In my setup, on namenode, I have to do manual checkpointing everytime from the namenode terminal.
I am following this article for the same.
The checkpoint delay as shown in the attachment is 3600 seconds.
I keep getting alerts that checkpointing is not done. Clearly, it is not happening automatically.
Am I missing anything here? How do we autmate checkpointing?
If you are keep getting this "NameNode Last Checkpoint" alert then it will be good to check if the NameNode is healthy? Like do you see long GC pause messages in the NameNode logs or any other warning? Was there a heavy load on the system when the scheduled checkpoint was supposed to be happening?
Normally ambari reports alerts when the underlying system is not healthy so better to check the namenode logs and heap usages/ GC Pauses ..etc
What is the heap size for your namenode is is according to the calculation listed here: https://docs.hortonworks.com/HDPDocuments/HDP2/HDP-2.6.3/bk_command-line-installation/content/config...
NameNode heap size depends on many factors, such as the number of files, the number of blocks, and the load on the system.
Do you see any warning / error while running the following commands manually on your own?
# su - hdfs # hdfs dfsadmin -safemode enter # hdfs dfsadmin -saveNamespace # hdfs dfsadmin -safemode leave
The above commands we can run as cron job , however it it better to check if you are getting any warning /error while running this command manually.
You can also try reducing the "dfs.namenode.checkpoint.txns" value to little lower value like 100000 and then check if it helps in fixing the alerts. The Secondary NameNode or CheckpointNode will create a checkpoint of the namespace every 'dfs.namenode.checkpoint.txns' transactions, regardless of whether 'dfs.namenode.checkpoint.period' has expired.
However such tuning depends on your usecase: https://hadoop.apache.org/docs/r2.7.3/hadoop-project-dist/hadoop-hdfs/hdfs-default.xml
Thanks@Jay Kumar SenSharma
If you keep getting this "NameNode Last Checkpoint" alert then it will be good to check if the NameNode is healthy? Like do you see long GC pause messages in the NameNode logs or any other warning? Was there a heavy load on the system when the scheduled checkpoint was supposed to be happening?

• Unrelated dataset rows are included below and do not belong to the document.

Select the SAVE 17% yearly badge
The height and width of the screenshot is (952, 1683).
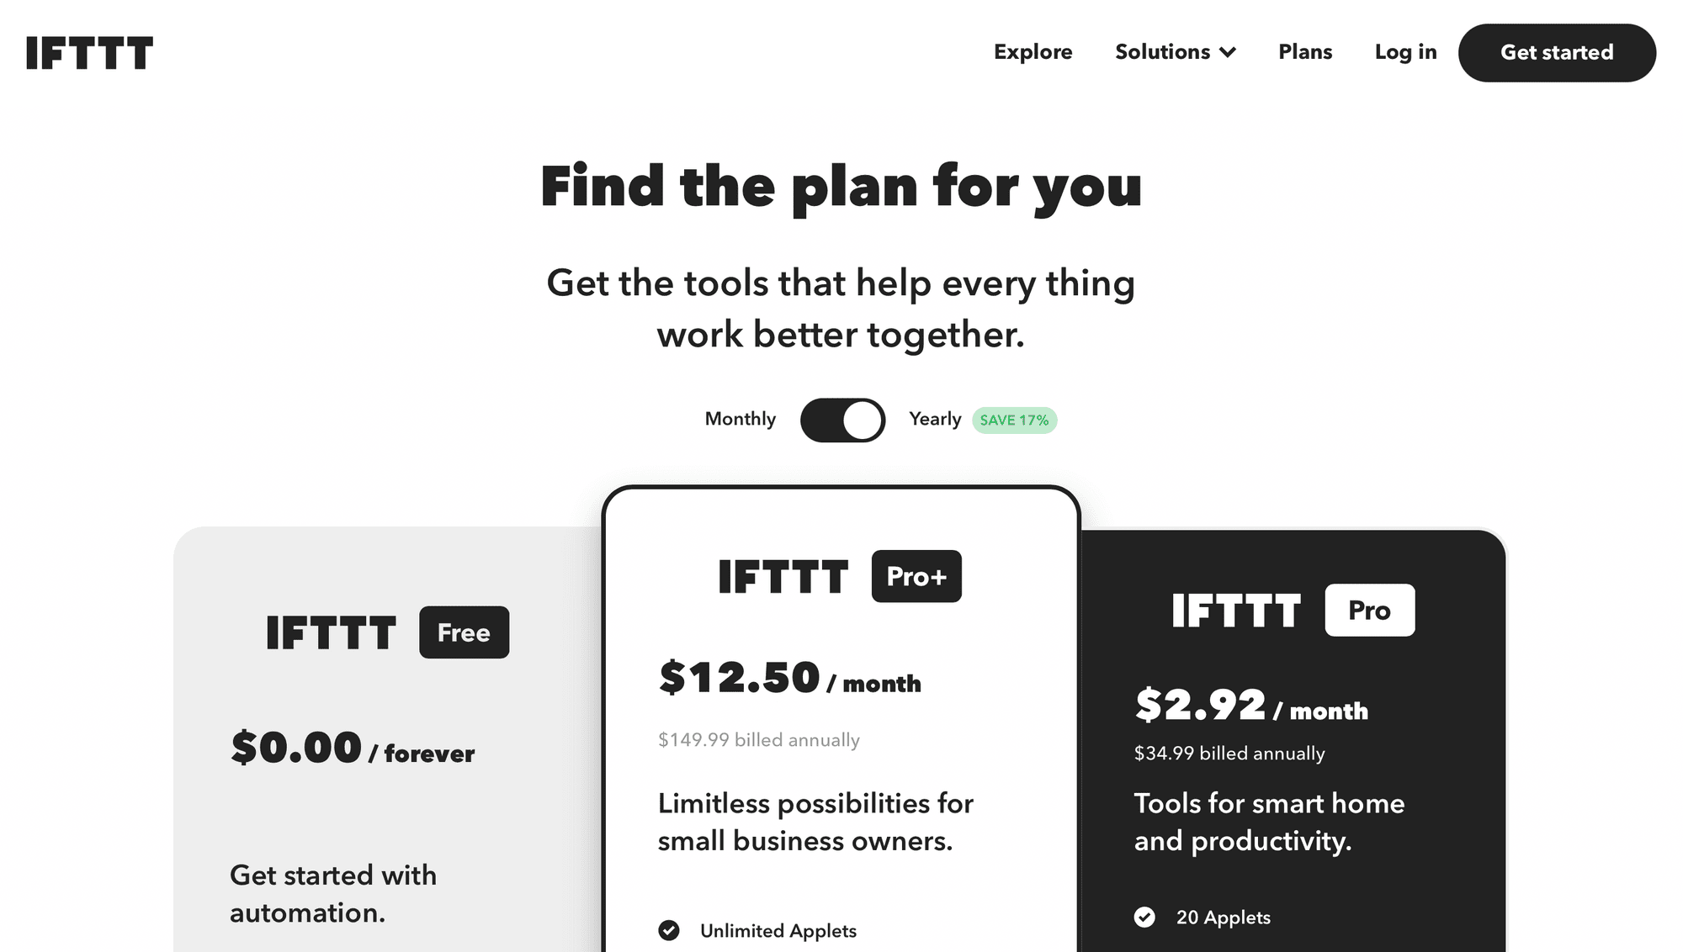[1014, 420]
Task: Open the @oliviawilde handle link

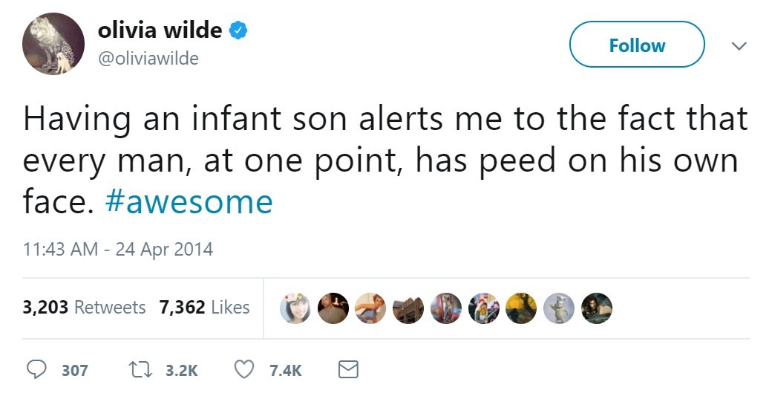Action: [148, 59]
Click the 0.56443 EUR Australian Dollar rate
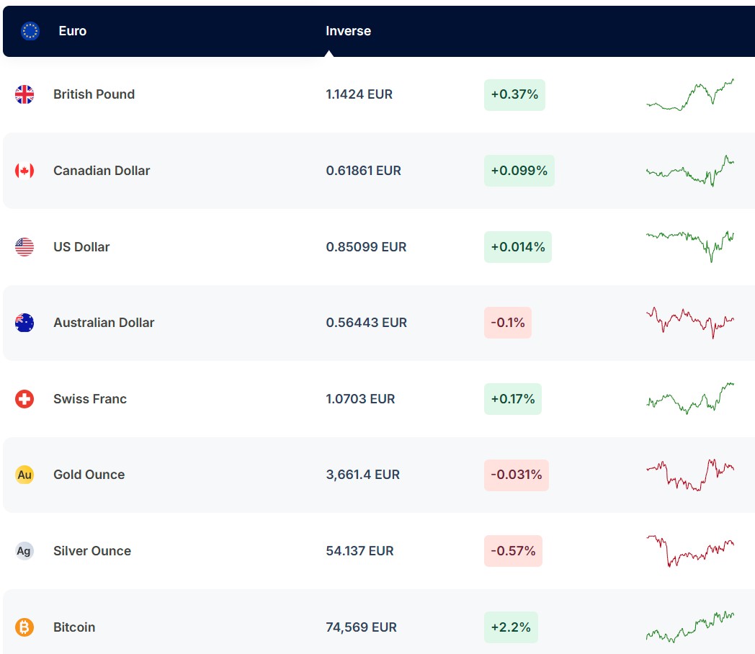Image resolution: width=755 pixels, height=654 pixels. point(366,323)
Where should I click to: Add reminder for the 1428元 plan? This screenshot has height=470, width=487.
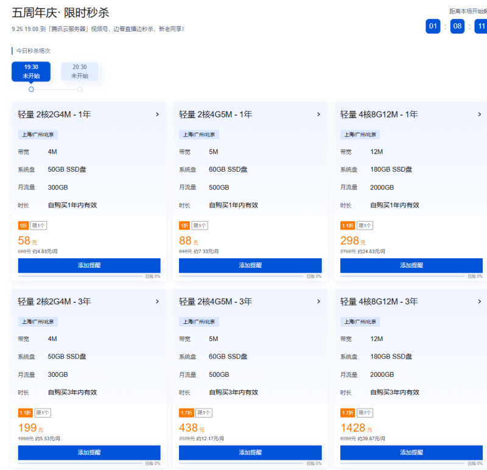coord(412,452)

==> No. I have been seeing this problem since day 1 of the setup (A few months so to say). And the system looks stable too.
I anyway checked for heap and the setup follows the standard mentioned in the link.
The problem is Ambari itself is not doing the checkpoint (Assuming Ambari to do it). I can do it with manual commands successfully.
Am I missing anything else here?
Regarding your query: "The problem is Ambari itself is not doing the checkpoint (Assuming Ambari to do it)."
>>>> Ambari is not responsible for doing the HDFS check pointing (rather it can simply alert if checkpoint did not happen). The Alert that you are getting is simply checking the HDFS Checkpoint time and reporting the alert.
The "NameNode Last Checkpoint" can be triggered if Too much time elapsed since last NameNode checkpoint. We can see this alert if the last time that the NameNode performed a checkpoint was too long ago or if the number of uncommitted transactions is beyond a certain threshold.
Checkpoointing is controlled by the following properties of HDFS configs so if it is not happening in regular interval then we will have to look the NN logs / gc logs / settings.
You could go to the Namenode current folder and check when was the last fsimage created.